Nagsidh: The Mountain We Know Less
There are not many regions in the world whose geographical attributes are recalled with ease even before its name. The Geography of Dehradun or the Doon Valley distinguishes itself far more than its name. The district has stellar boundaries in that the two holy rivers of the subcontinent, the Ganga and the Yamuna flow on the district’s eastern and western borders. While the mighty Himalayas make up the northern perimeter, the sylvan Siwalik Ranges enclose the district in the south and separate it from the great plains of the country.
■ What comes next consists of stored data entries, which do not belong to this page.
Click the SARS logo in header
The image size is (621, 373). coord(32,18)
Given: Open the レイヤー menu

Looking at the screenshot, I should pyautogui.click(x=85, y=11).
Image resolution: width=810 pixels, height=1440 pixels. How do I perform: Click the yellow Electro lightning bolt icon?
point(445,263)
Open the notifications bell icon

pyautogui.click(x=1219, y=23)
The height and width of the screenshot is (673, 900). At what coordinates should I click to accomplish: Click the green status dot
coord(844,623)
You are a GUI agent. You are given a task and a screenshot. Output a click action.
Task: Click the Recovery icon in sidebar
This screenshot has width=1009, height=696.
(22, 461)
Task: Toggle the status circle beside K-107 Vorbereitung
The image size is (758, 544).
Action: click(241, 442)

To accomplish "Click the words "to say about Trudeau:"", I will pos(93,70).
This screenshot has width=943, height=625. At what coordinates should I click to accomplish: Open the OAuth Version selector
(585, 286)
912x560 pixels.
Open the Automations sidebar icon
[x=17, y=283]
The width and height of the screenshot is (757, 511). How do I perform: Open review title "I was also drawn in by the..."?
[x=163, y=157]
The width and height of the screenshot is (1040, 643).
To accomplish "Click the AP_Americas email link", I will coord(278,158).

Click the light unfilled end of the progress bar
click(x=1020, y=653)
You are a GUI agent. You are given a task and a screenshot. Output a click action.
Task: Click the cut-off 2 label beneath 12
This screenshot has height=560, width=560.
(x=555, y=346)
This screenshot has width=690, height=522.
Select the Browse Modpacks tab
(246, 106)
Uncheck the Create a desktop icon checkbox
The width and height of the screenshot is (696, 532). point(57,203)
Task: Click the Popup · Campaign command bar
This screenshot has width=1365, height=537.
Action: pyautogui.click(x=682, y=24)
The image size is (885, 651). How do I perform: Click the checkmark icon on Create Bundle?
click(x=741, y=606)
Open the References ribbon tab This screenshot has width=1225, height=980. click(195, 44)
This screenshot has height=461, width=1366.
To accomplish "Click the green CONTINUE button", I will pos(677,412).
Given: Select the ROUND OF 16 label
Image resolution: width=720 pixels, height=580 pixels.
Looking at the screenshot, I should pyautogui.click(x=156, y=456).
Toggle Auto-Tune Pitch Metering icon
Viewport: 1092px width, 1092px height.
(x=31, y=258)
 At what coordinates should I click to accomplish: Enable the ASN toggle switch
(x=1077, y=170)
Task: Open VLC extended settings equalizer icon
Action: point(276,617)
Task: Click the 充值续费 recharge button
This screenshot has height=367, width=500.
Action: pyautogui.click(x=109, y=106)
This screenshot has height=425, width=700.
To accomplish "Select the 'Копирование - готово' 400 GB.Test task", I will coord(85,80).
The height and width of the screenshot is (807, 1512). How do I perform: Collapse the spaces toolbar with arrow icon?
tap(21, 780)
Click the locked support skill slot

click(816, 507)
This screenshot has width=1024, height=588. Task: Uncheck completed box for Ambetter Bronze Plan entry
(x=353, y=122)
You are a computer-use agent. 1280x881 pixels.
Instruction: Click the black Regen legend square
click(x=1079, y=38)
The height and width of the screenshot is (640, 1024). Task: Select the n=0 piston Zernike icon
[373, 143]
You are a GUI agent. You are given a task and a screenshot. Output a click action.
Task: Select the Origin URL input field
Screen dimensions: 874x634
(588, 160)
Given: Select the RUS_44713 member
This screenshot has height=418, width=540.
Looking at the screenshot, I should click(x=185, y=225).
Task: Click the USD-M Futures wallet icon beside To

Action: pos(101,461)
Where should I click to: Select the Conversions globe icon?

To add more to the allure of the Doon Valley is the fact that here geology, mythology and spirituality have waltzed together since time immemorial. In this cosmic dance, the Nagsidh Range of hills has a place of its own. Nagsidh hills, with a peak rising to an elevation of 2640 feet, are positioned in the central part of the Doon Valley, facing the higher Himalayas to the north and, to the south, run the Siwalik Ranges from which the Nagsidh range has separated itself by the action of the Suswa River that flows between the parent range and its well known offspring.
The geomorphology of the district has ensured that the entire region is one whole in which the rugged mountains, rolling hills and numerous fresh water small and big rivers run through the valley. The valley itself, lying at an elevation of over 2000 feet above the Gangetic Plain, has a milder climate but enjoys forest cover that has remained since ancient times an enviable attraction for all manner of people. But, above all, the hills and forests of the Valley have been favoured by the Gods. Lord Shiva and his son, Ganesha, are stated to have roamed the hills here and the Shiva connection has ever since remained with the hills being called the Shivaliks (Shiva’s tresses).
Before the term Siwaliks or Shivaliks became established, these hill ranges were called Manak Parbat and the latter name finds its presence to this day in one of the four Sidhs of the Valley: Manak Sidh. The others being Lakshman Sidh, Kalu Sidh and Maru Sidh. These four collectively complete the circuit which in the days gone by was covered by Shiva devotees. The sacrament (prasad) at these shrines has come down the ages and it is the simple jaggery or gur known to every man, woman and child.
Detached as the Nagsidh range was from the main Siwalik Ranges and from the Himalayas, it provided a solitary sanctuary not only for the flora and fauna but more particularly for a host of spiritual beings: ascetics, mystics, hermits, sages, travelling fakirs and other kindred souls. To many of the old families of the valley, the Nagsidh range is also known as the “Sidh Pahara” owing to its association with the spiritually evolved men of God who lived there. The Nagsidh Peak that crowns the range was the home of the mythic snake god, Bamun Nag, who achieved recognition for the penance he did atop the peak. The peak has since then been called Nagsidh.
The Nagsidh range stretches from Kuanwala in the east to Daudwala in the west. Its northern side abuts Nawada, while its southern boundary is marked by the Suswa River that separates the entire range from the Rajaji National Park. There are some old walking trails that still exist running through Nagsidh ravines connecting Nawada to Dudhli. These walking paths were much used by those not faint of heart as this was a shorter route to Dehradun from the southern villages. Old timers called this route “ghati ka rasta” of which I have written in my anthology, Sals of the Valley: A Memorial to Dehra (2017). Though easy to negotiate by day, at night even the most intrepid were found wandering in circles in the Nagsidh when these lost souls would find night’s shelter by the fireside of a hermit. Not often, the fire and the hermit would not be seen when arrived the sun peering through the dense Sal trees that had only a few hours before dripped dew on the sleepers below.